Introductory Econometrics

Chapter 18: Omitted Variable Bias

In this chapter we discuss the consequences of not including an independent variable that actually does belong in the model. We revisit our discussion in Chapter 13 about the role of the error term in the classical econometric model. There we argue that the error term typically accounts for, among other things, the influence of omitted variables on the dependent variable. The term omitted variable refers to any variable not included as an independent variable in the regression that might influence the dependent variable. In Chapter 13 we point out that, so long as the omitted variables are uncorrelated with the included independent variables, OLS regression will produce unbiased estimates. In this chapter we focus on the issue of omitted variables and highlight the very real danger that omitted variables are in fact correlated with the included independent variables.When that happens, OLS regression generally produces biased and inconsistent estimates, which accounts for the name omitted variable bias.

The chapter begins, in the next section, by emphasizing the importance of the issue of omitted variable bias and tying the problem directly to the fact that economists generally have data from an observational study rather than a controlled experiment.
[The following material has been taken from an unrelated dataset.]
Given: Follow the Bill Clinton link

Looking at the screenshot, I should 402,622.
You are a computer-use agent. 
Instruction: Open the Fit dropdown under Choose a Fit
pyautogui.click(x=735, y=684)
We then split the work into three parts.

First, Section 18.3 uses cooked data from the skiing example to develop an intuitive understanding of omitted variable bias. Next, in Section 18.4 we work with real data. In this case, the true parameter values are unknown. By seeing how parameter estimates change when additional X variables are included in the regression, however, we will be able to detect strong evidence of omitted variable bias. The fixed X’s assumption of the classical econometric model is hard to reconcile with a view of omitted X’s that vary from one sample to the next. Therefore, in Section 18.5 we consider a new data generation process, the random X’s model, which does away with the assumption of fixed X’s in favor of random X’s. This new DGP is used to investigate omitted variable bias in samples of varying sizes from a given population. We show that the bias stays constant as the sample size increases.